Dan Alexe — New Europe Jan 26, 2016
On the other hand, as the Netherlands toughened its stance on newcomers in recent years, Dutch policy toward asylum-seekers and immigrants has been criticized by NGOs and the United Nations as overly strict.
In an August 2015 report, the U.N.’s Committee on the Elimination of Racial Discrimination told the Dutch they should meet migrants’ basic needs unconditionally.
The EU’s leading human rights forum, the 47-nation Council of Europe admonished the Netherlands in 2014 for placing asylum seekers in administrative detention and leaving many “irregular immigrants” in legal limbo and destitution.

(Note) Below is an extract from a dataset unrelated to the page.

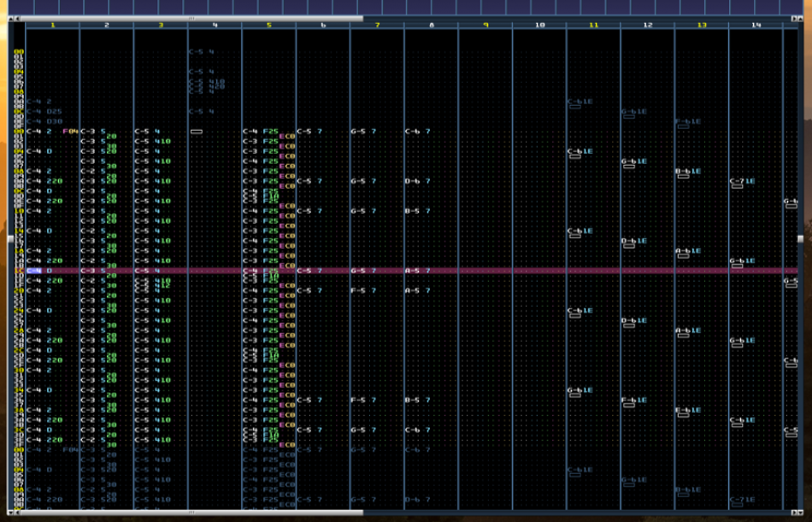
Task: Click the C-4 note on highlighted row
Action: coord(34,271)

Europe’s worst migrant and refugee crisis since World War Two has led to a surge in support for far right Dutch leader Geert Wilders, who wants to close the borders.
In November last year, the Dutch high court upheld a government policy of withholding food and shelter to rejected asylum-seekers who refuse to be repatriated, giving legal backing to one of Europe’s toughest immigration policies.

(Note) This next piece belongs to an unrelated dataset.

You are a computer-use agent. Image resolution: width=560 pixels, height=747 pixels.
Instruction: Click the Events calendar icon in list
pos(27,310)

The Raad van State or Council of State, which reviews the legality of government decisions, found that the new policy of conservative Prime Minister Mark Rutte does not contravene the European Convention on Human Rights.
A rejected asylum seeker does not have the right to appeal to the European Social Charter, it said.
The Dutch government “has the right, when providing shelter in so-called locations of limited freedom, to require failed asylum-seekers to cooperate with their departure from the Netherlands,” a summary of the ruling said.
The Netherlands is the eighth-largest destination for asylum seekers in the European Union.